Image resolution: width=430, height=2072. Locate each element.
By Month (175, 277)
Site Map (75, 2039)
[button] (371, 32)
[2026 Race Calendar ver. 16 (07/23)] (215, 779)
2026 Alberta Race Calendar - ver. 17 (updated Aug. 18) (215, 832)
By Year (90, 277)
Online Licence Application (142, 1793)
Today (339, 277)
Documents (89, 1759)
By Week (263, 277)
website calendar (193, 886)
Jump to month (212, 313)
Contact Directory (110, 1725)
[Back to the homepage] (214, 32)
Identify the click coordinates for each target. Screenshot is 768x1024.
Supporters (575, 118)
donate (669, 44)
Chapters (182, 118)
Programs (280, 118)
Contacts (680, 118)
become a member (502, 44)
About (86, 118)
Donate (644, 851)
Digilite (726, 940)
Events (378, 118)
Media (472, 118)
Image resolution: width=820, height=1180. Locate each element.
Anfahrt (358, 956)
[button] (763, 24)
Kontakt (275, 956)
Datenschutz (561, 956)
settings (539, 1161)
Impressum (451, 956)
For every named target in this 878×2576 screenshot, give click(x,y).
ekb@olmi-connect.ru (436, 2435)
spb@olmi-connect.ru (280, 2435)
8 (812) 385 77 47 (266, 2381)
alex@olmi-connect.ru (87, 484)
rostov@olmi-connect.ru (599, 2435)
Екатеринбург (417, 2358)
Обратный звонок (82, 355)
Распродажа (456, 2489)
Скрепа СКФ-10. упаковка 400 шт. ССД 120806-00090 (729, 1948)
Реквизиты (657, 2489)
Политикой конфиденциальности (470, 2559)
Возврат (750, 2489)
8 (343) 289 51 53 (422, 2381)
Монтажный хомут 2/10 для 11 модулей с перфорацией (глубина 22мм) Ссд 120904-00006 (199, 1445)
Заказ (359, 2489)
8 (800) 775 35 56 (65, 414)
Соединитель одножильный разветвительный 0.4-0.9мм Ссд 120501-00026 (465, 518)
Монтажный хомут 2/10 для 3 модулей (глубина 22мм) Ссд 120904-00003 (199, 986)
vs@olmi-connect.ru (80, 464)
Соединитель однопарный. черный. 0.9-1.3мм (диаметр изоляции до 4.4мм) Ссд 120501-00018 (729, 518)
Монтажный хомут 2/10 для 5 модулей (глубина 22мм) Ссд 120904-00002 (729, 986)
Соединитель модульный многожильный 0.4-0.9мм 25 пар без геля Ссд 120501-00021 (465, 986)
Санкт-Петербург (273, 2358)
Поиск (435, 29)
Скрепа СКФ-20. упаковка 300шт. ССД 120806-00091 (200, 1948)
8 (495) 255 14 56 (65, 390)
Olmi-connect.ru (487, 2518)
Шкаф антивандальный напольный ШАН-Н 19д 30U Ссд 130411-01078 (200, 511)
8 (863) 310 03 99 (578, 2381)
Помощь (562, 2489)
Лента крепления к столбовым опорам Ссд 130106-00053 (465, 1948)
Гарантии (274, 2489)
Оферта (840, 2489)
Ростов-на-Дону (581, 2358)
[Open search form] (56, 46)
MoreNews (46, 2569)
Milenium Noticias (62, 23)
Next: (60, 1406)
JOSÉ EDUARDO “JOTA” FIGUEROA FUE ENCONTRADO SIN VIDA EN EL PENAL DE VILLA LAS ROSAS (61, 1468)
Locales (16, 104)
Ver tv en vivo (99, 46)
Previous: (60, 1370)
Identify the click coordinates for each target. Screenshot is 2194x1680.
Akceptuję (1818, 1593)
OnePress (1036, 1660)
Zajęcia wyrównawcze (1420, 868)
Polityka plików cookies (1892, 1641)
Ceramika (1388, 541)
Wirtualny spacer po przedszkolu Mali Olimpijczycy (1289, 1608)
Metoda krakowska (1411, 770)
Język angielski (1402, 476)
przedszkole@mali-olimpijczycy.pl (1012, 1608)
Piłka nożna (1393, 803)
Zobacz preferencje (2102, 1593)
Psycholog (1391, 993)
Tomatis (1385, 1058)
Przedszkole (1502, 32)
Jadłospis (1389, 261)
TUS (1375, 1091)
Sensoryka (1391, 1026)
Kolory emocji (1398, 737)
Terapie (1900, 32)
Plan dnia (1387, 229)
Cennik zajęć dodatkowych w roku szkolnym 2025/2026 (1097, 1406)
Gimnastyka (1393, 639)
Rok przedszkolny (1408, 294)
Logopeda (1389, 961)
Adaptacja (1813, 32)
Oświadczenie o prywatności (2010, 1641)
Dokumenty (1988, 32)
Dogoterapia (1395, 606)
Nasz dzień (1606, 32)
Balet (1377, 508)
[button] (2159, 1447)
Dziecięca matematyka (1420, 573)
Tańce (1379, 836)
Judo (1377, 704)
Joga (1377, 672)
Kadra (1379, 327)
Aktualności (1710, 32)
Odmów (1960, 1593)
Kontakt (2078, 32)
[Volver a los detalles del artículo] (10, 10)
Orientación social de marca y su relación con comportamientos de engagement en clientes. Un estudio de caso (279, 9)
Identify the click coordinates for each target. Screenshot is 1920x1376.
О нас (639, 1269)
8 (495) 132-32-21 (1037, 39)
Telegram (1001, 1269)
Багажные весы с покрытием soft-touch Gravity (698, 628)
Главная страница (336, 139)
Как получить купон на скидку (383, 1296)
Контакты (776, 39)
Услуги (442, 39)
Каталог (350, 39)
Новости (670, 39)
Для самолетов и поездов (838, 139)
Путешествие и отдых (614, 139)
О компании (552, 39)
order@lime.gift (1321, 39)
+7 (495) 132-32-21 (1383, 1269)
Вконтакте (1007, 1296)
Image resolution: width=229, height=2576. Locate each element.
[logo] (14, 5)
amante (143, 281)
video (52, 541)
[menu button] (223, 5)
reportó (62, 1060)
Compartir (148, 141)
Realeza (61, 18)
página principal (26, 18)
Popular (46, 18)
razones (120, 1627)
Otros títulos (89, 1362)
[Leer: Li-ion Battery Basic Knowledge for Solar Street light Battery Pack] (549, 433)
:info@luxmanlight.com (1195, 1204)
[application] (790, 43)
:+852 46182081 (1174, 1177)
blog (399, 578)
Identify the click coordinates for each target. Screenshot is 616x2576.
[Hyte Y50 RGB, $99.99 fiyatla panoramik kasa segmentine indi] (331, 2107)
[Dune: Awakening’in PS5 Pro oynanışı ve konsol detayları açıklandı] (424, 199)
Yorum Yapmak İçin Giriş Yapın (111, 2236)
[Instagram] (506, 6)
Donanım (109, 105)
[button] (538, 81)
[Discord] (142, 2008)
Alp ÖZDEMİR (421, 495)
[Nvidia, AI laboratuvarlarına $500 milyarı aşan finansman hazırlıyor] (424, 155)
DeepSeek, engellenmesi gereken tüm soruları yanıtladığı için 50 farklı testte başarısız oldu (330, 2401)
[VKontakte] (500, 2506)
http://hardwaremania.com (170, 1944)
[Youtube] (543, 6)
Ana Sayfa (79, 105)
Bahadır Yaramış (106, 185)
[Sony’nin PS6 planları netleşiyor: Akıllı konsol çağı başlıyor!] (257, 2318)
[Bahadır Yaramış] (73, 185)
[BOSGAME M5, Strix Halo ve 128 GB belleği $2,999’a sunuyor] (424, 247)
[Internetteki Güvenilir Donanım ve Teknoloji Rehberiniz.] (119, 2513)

----

• Task goal
Each line of the material above either contains the word "button" or does not; state how many do, and nothing else.

• Solution
5